Lightbourne encouraged by taking on Canada in Orlando
Bermuda will play their opening 2022 World Cup qualifying match against Canada behind closed doors at a neutral venue in Orlando, Florida.
The Canadian Soccer Association has confirmed that the home fixture on March 25 has been shifted to the Exploria Stadium because of the travel restrictions brought on by Covid-19. No spectators will be allowed to attend.
“We anticipated that it would be in Florida,” Kyle Lightbourne, the Bermuda coach, said.
“It’s a neutral venue so we will be sending someone there to have a look at the surroundings and do our normal protocol.
“Now we can start putting things in place, especially when you look at what climate we are going to be playing in.
“All those things do come into play when it comes to playing a match.”
Lightbourne added: “As you know we are not currently in our summer season and I would suspect that Florida may be just a little bit warmer than Bermuda right now, if not some days could be around the same temperatures.
“We just have to ramp up our preparations now. We know where we are going and it’s going to be difficult, but not impossible.”
The fixture was moved after the Canadian Government imposed stricter restrictions on travellers to combat a more contagious variant of the virus and suspended airline service to Mexico and all Caribbean destinations until April 30.
Canada restricts travel for most foreigners who are not essential workers, and athletes have not been deemed essential workers in Canada.
“Knowing where the venue is going to be is a relief because now there’s no more speculation about where the game could be played,” Lightbourne said.
“When you think of it Canada could’ve put it anywhere in the United States.
“They could’ve have taken it to a higher altitude place, you just never know.
“But I think that Florida is a place that we are used to going to, so that’s not out of our environment, I would say.”
Bermuda’s players will get the opportunity to acclimatise to the conditions in Florida when they take part in a training camp from March 2 to 8 at the IMG Academy in Bradenton where they also play two friendly matches against opponents yet to be confirmed.
“We will get to be in that climate in the next week so that is a plus for the players,” Lightbourne added.
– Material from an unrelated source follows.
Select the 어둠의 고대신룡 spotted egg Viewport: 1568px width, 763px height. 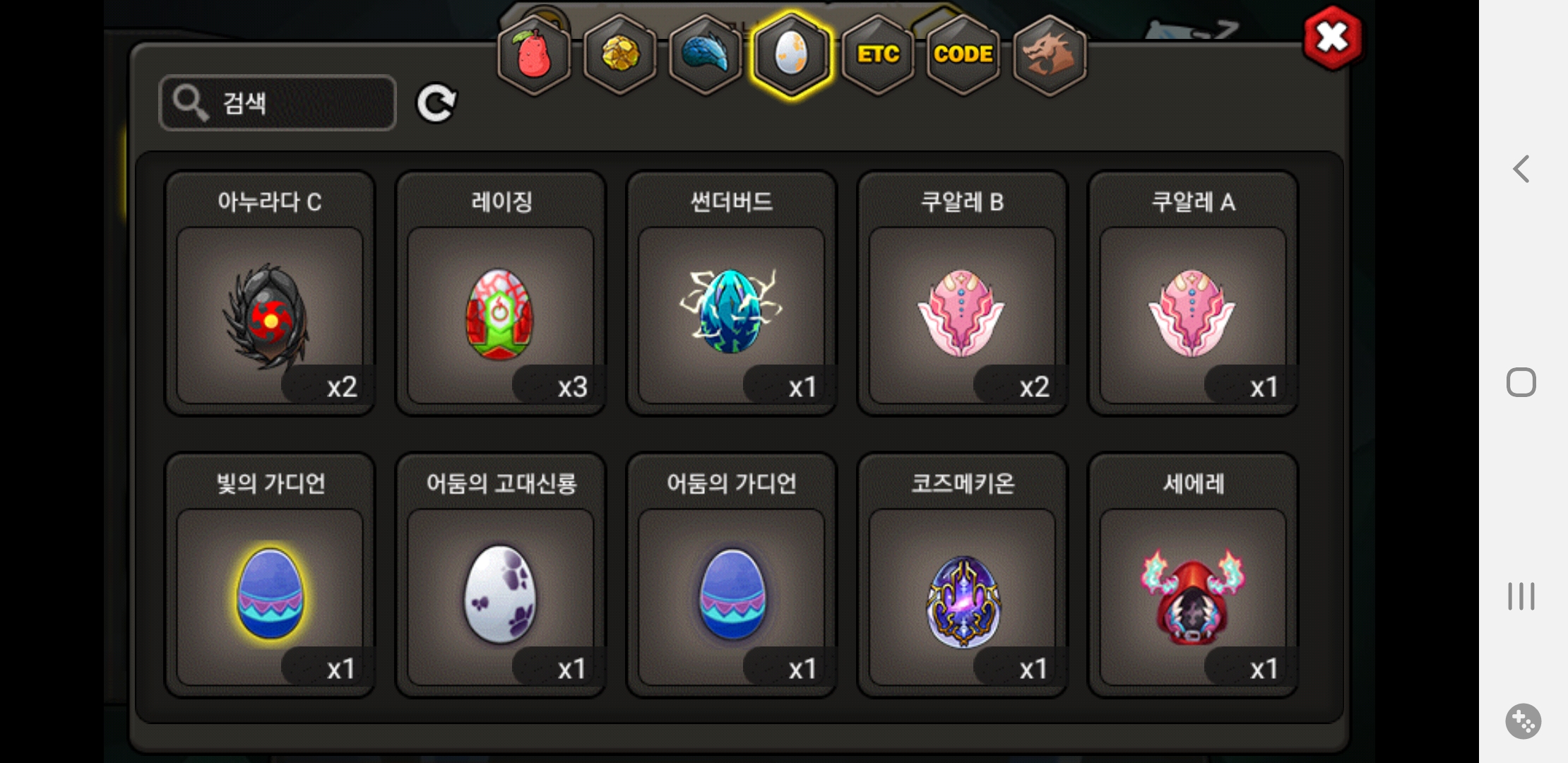(501, 575)
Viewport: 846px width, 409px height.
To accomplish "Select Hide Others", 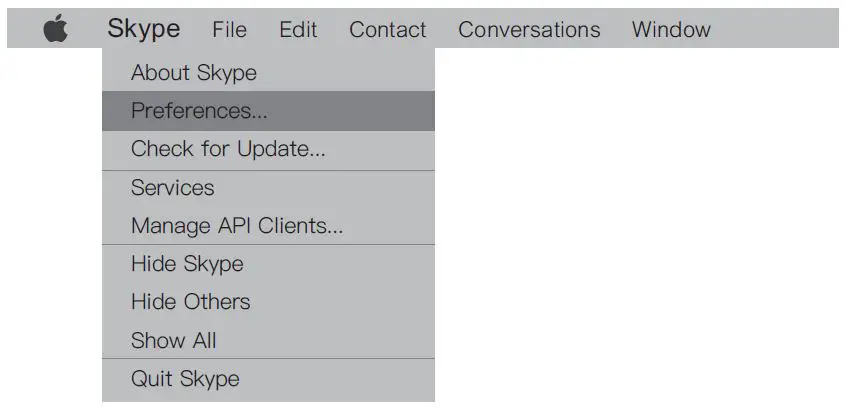I will [191, 302].
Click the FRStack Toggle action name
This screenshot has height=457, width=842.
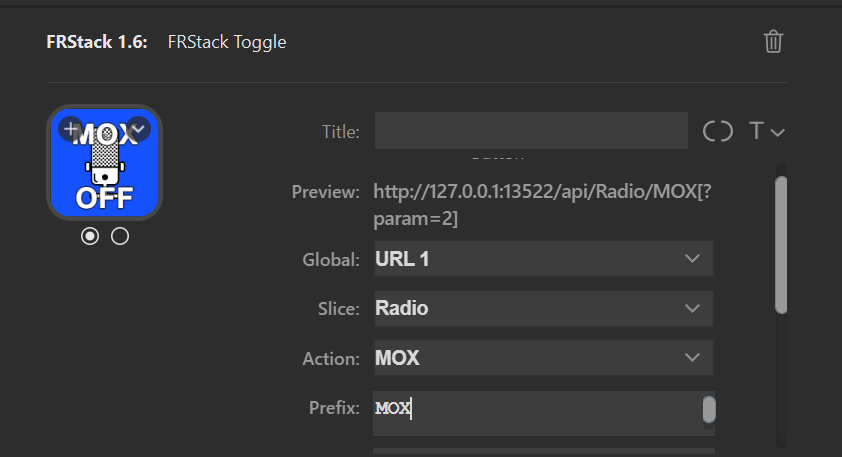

“We know the ruling of going to America; it’s a 14-day quarantine prior to anyone coming from the United Kingdom, so that’s going to have an effect on UK-based players.
“In an ideal world it would’ve been nice to go two weeks prior and be there fully concentrated on playing that match.”
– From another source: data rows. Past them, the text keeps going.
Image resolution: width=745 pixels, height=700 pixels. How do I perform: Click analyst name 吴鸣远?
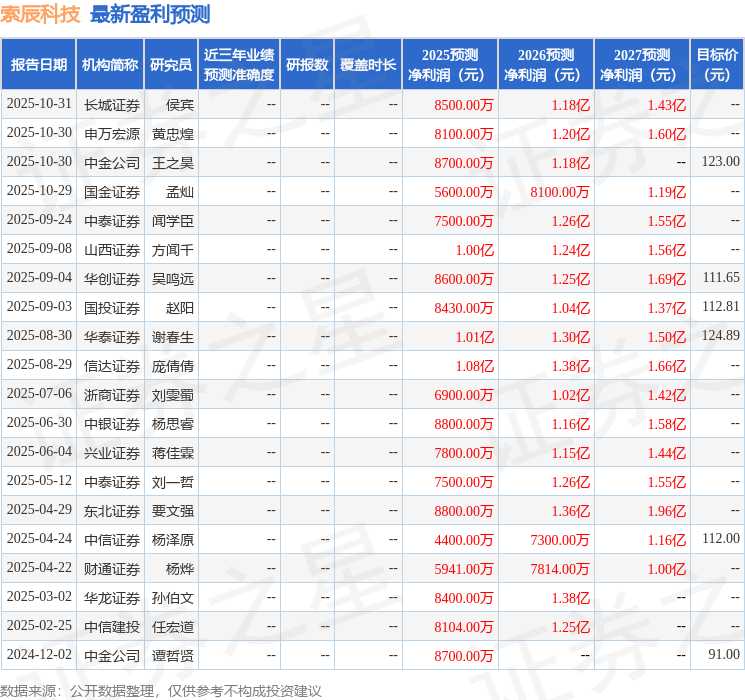pyautogui.click(x=172, y=278)
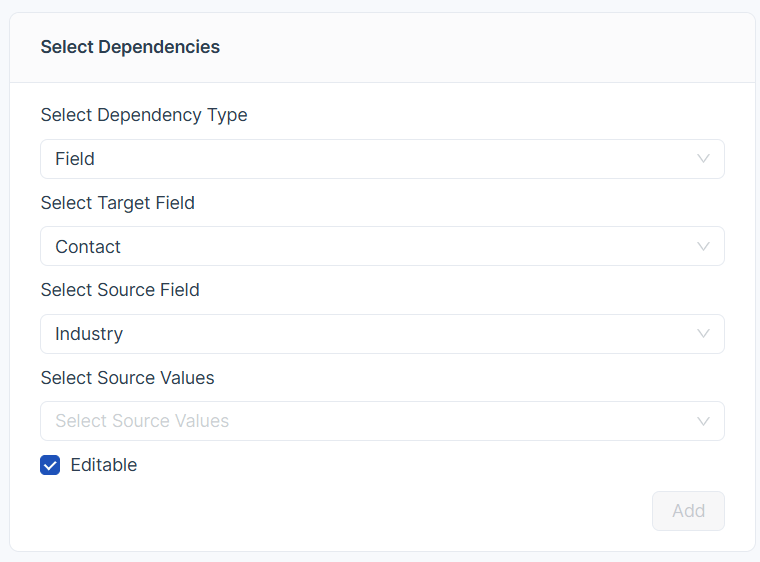This screenshot has width=760, height=562.
Task: Click the "Select Source Values" label above the dropdown
Action: tap(128, 378)

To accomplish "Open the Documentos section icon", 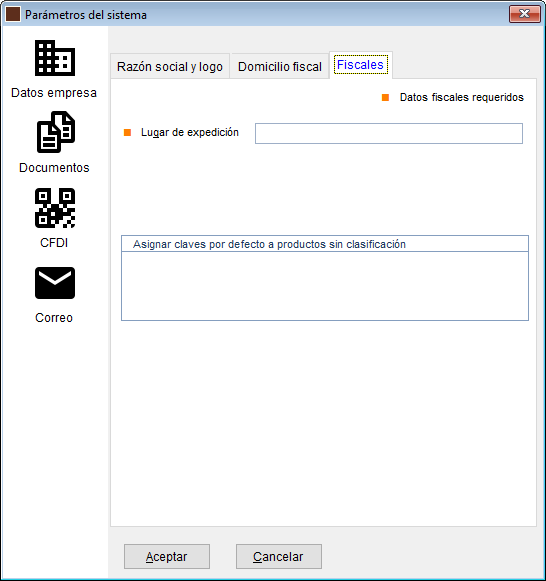I will click(x=56, y=132).
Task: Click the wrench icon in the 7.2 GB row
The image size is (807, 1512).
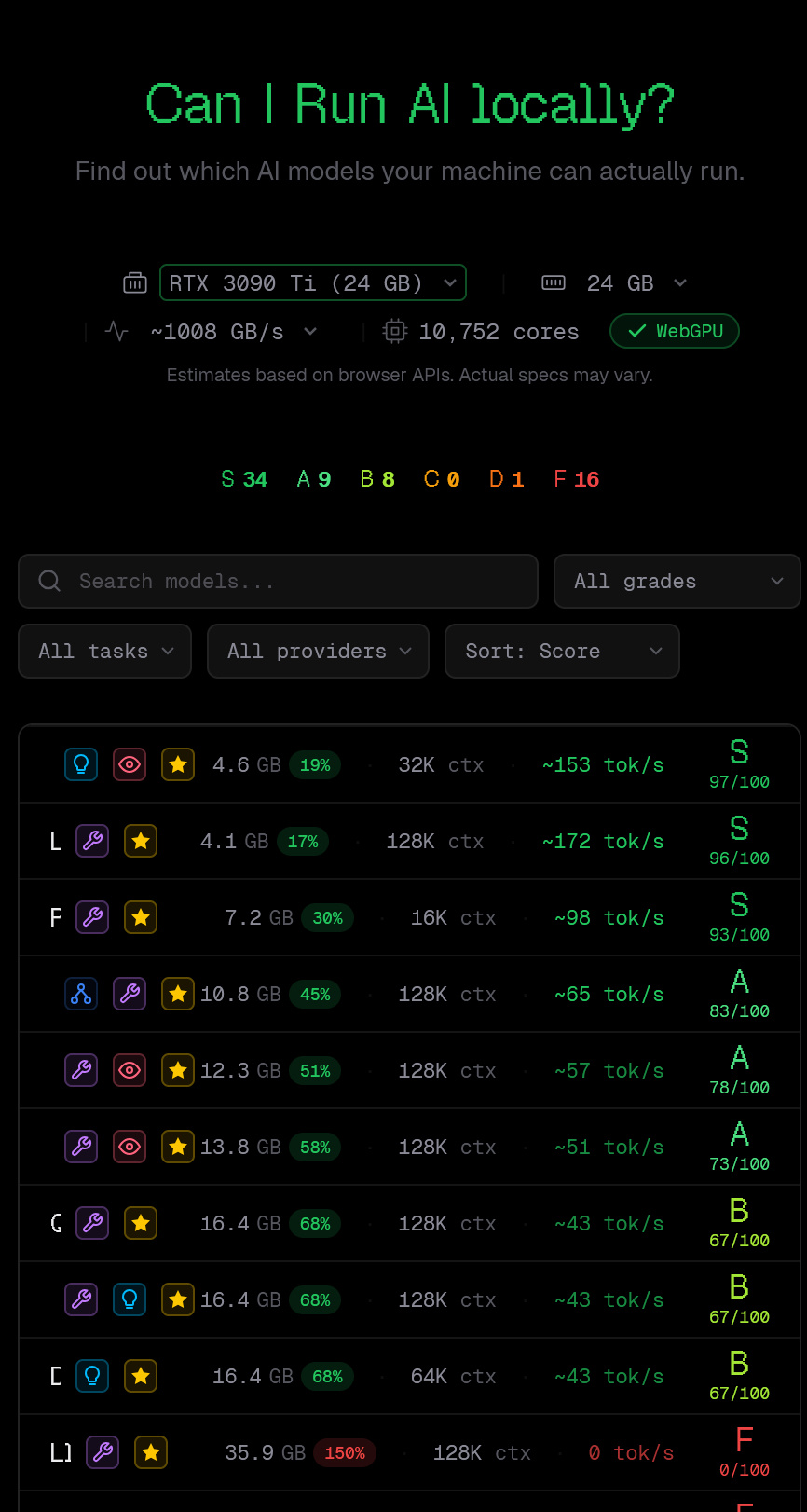Action: point(92,918)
The camp will enable Bermuda to get precious minutes on the pitch in a competitive match, which they have been deprived of lately because of Covid-19 restrictions.
“I just hope that we can get everybody through injury free because when you start playing competitive matches that’s when players are picking up knocks, strains and different things like,” Lightbourne said.
“Those sort of things happen so we just hope that we can stay injury free with all the players that we have because that’s very important.”
Bermuda will host Aruba at the National Sports Centre five days after facing Canada on March 30, with group B matches to follow at home to Surinam on June 4 and away to Cayman Islands on June 8.
Bermuda is among 30 nations divided into six groups for the first round of World Cup qualifying within the Concacaf region covering North and Central America and the Caribbean.
The group winners will advance to a round of head-to-head knockout matches with the three winners joining Mexico, the United States, Jamaica, Costa Rica and Honduras in the final round.
The top three teams from the eight-team final qualifying round–robin round will qualify directly to the 2022 World Cup in Qatar.
The fourth-place team will qualify for a Fifa intercontinental play-off.